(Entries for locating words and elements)
============

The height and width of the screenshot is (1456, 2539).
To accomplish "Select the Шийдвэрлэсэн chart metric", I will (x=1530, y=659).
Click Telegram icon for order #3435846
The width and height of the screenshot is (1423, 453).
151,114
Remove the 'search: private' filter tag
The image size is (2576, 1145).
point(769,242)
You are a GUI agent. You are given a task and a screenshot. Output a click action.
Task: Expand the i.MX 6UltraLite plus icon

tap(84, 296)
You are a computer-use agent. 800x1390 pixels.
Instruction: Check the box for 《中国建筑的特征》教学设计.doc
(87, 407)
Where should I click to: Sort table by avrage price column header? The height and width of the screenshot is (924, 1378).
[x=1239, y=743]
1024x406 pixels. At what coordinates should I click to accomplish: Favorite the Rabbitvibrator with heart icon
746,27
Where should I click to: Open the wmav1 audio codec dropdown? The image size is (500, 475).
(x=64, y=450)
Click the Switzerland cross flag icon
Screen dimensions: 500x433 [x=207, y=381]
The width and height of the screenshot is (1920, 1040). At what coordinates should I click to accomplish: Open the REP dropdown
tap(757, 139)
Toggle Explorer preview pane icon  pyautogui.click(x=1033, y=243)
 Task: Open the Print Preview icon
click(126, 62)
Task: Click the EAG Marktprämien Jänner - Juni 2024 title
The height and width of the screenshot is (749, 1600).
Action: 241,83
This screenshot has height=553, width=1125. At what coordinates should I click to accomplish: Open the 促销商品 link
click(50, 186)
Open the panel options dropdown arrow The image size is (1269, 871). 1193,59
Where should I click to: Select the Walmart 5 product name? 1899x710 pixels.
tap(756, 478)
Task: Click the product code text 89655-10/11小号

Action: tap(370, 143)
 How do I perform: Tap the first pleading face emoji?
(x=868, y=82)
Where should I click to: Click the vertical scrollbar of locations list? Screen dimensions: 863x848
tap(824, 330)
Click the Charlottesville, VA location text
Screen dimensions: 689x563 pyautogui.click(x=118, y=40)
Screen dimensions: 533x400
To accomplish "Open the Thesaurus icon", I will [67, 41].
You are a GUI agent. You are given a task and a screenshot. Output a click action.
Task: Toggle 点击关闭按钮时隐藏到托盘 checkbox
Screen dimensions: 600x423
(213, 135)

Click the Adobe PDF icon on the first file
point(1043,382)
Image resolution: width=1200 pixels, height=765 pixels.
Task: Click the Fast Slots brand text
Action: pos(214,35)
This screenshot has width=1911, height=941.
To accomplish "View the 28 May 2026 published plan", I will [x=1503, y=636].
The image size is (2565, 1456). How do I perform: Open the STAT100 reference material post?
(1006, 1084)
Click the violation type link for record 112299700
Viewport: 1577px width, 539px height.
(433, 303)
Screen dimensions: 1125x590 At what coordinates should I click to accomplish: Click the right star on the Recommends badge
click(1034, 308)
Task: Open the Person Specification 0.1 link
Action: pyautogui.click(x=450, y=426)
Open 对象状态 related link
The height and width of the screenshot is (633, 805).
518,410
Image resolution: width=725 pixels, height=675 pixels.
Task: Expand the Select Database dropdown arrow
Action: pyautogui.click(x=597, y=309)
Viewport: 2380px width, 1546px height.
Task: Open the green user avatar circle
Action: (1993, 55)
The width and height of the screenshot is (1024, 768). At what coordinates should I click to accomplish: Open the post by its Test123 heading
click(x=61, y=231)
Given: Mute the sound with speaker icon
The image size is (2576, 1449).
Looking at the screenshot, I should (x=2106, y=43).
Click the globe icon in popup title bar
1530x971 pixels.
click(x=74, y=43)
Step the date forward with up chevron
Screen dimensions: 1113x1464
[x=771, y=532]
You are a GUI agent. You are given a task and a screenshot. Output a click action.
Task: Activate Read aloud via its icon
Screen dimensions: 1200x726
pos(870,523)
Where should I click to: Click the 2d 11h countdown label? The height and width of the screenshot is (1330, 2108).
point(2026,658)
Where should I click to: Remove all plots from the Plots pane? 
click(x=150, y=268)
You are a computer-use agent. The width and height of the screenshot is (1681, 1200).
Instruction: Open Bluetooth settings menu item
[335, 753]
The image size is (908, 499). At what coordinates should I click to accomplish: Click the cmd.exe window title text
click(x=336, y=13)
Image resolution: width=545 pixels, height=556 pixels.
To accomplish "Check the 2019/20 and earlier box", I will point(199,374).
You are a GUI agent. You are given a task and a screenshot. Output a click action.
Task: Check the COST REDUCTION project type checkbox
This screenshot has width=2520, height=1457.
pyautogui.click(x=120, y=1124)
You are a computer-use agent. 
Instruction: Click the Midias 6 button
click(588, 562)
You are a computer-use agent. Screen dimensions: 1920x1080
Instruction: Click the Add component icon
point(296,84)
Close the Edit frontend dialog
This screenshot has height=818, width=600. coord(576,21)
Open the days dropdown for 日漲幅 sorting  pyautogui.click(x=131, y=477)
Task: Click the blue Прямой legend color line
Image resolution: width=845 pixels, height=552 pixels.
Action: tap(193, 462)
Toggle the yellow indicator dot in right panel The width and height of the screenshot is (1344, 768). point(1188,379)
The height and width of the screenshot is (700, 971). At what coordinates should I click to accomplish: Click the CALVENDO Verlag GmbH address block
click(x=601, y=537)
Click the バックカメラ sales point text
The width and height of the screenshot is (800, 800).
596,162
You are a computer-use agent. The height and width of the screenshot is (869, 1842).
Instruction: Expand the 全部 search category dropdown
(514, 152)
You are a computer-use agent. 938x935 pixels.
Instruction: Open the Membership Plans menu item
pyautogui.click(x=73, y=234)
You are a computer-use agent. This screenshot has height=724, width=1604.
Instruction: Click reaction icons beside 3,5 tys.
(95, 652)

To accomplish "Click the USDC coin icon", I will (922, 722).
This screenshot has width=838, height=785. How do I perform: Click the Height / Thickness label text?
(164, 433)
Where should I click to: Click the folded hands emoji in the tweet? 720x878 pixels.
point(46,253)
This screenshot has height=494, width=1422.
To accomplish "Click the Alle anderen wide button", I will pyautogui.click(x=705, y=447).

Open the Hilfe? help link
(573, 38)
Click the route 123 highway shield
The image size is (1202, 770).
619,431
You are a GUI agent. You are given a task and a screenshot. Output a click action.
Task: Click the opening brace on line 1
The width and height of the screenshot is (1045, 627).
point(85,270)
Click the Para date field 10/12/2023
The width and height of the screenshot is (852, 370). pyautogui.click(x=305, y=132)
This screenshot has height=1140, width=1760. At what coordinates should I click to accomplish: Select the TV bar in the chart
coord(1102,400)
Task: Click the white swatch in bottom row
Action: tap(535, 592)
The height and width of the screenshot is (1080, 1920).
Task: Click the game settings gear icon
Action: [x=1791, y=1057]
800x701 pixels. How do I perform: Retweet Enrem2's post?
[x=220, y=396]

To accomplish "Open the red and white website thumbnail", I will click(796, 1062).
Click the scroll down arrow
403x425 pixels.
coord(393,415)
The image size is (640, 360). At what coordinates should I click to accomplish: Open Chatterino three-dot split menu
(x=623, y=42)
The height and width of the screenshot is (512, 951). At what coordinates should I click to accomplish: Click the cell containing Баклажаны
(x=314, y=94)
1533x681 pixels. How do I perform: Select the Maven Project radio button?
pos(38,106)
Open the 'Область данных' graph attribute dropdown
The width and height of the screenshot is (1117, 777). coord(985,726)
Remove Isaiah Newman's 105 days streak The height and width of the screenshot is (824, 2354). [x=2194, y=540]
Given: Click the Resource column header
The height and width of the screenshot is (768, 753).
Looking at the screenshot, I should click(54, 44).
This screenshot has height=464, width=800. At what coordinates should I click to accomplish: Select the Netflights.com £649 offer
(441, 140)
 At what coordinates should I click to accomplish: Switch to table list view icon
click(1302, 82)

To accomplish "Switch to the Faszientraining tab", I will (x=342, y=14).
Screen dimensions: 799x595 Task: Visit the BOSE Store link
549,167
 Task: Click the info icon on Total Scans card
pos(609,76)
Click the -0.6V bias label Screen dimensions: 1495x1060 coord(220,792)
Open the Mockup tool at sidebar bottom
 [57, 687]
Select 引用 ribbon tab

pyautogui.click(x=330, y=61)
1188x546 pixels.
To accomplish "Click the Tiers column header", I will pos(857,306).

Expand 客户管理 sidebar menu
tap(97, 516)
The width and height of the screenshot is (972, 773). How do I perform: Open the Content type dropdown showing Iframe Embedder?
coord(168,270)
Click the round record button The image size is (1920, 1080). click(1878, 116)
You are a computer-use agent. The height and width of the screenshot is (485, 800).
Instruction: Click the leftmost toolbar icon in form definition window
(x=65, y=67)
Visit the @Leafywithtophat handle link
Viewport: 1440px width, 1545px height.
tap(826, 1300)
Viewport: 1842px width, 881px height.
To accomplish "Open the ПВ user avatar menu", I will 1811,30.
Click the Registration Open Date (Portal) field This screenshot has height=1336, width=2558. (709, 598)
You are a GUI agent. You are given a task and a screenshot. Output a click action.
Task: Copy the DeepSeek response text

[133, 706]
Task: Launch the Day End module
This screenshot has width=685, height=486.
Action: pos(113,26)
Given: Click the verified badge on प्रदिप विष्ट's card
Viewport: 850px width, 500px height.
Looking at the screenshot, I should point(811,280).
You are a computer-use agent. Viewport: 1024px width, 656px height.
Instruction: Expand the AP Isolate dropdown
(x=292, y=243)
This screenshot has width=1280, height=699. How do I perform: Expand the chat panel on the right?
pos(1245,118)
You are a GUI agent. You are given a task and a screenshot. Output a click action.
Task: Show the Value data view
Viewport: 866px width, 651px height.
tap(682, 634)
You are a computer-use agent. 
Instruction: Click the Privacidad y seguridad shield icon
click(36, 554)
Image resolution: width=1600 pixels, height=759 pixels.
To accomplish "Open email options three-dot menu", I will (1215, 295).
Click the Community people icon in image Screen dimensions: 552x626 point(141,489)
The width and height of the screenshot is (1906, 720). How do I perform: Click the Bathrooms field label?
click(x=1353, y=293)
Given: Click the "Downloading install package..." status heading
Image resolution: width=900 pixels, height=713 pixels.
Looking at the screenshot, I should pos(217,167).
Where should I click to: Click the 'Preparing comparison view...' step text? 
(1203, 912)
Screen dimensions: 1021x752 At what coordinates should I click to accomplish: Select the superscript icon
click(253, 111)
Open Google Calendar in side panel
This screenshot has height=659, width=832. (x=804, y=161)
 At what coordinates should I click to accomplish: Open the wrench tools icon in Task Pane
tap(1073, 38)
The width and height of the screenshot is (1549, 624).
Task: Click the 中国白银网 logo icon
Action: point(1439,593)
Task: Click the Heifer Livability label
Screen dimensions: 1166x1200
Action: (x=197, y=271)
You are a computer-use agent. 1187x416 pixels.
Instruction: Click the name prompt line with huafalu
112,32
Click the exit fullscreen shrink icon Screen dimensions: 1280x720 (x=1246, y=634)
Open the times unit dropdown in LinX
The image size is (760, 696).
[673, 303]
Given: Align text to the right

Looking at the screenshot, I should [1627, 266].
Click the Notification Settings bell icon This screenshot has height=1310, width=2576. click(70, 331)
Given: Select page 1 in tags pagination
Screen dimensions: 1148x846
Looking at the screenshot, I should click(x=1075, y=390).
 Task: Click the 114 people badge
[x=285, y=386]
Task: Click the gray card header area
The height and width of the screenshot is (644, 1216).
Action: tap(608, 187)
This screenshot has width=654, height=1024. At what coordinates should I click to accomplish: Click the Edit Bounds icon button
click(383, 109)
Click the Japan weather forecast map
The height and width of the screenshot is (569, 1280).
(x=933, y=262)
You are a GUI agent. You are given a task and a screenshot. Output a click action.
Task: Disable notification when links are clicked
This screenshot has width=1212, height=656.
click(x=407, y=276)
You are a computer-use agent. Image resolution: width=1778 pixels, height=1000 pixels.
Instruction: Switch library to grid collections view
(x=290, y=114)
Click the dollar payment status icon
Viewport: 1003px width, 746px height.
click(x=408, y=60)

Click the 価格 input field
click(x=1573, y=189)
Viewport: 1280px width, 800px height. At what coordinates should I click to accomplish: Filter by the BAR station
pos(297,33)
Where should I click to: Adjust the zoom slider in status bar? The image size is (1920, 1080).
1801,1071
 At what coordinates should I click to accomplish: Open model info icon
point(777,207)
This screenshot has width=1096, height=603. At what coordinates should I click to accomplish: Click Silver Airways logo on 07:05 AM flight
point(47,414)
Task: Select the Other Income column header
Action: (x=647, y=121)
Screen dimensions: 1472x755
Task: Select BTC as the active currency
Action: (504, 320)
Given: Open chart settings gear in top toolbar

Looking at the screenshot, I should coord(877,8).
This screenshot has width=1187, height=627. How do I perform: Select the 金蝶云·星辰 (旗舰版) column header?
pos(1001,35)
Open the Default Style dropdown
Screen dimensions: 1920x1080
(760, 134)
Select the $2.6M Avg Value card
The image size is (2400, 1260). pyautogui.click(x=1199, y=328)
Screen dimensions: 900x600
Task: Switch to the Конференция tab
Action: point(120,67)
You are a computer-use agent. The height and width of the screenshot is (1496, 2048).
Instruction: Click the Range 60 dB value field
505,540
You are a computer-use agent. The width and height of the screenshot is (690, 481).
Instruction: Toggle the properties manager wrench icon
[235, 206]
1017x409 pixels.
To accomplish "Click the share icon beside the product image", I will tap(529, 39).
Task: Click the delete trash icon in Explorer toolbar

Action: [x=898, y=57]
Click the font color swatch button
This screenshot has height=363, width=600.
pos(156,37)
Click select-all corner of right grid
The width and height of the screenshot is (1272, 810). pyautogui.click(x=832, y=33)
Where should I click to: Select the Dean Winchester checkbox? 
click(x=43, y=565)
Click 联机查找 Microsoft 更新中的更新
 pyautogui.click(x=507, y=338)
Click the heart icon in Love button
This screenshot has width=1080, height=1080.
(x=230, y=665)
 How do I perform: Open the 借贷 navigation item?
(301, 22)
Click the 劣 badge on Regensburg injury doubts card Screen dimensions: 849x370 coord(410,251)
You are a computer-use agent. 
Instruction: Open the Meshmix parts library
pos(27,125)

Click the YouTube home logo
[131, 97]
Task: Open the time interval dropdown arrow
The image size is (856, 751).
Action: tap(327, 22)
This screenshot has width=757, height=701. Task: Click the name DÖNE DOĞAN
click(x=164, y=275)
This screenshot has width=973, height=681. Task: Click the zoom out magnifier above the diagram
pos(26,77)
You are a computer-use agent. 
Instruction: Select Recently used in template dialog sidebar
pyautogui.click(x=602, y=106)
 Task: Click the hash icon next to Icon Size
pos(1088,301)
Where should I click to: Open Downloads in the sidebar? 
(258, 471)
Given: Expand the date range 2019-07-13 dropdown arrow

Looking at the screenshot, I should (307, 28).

============

* **What is asked**
Return the records word for word, starting at their first line and ending at the line that contains "tap(756, 478)", with both of those lines included.

* **Answer to the task**
The height and width of the screenshot is (1456, 2539).
To accomplish "Select the Шийдвэрлэсэн chart metric", I will (x=1530, y=659).
Click Telegram icon for order #3435846
The width and height of the screenshot is (1423, 453).
151,114
Remove the 'search: private' filter tag
The image size is (2576, 1145).
point(769,242)
You are a GUI agent. You are given a task and a screenshot. Output a click action.
Task: Expand the i.MX 6UltraLite plus icon

tap(84, 296)
You are a computer-use agent. 800x1390 pixels.
Instruction: Check the box for 《中国建筑的特征》教学设计.doc
(87, 407)
Where should I click to: Sort table by avrage price column header? The height and width of the screenshot is (924, 1378).
[x=1239, y=743]
1024x406 pixels. At what coordinates should I click to accomplish: Favorite the Rabbitvibrator with heart icon
746,27
Where should I click to: Open the wmav1 audio codec dropdown? The image size is (500, 475).
(x=64, y=450)
Click the Switzerland cross flag icon
Screen dimensions: 500x433 [x=207, y=381]
The width and height of the screenshot is (1920, 1040). At what coordinates should I click to accomplish: Open the REP dropdown
tap(757, 139)
Toggle Explorer preview pane icon  pyautogui.click(x=1033, y=243)
 Task: Open the Print Preview icon
click(126, 62)
Task: Click the EAG Marktprämien Jänner - Juni 2024 title
The height and width of the screenshot is (749, 1600).
Action: 241,83
This screenshot has height=553, width=1125. At what coordinates should I click to accomplish: Open the 促销商品 link
click(50, 186)
Open the panel options dropdown arrow The image size is (1269, 871). 1193,59
Where should I click to: Select the Walmart 5 product name? 1899x710 pixels.
tap(756, 478)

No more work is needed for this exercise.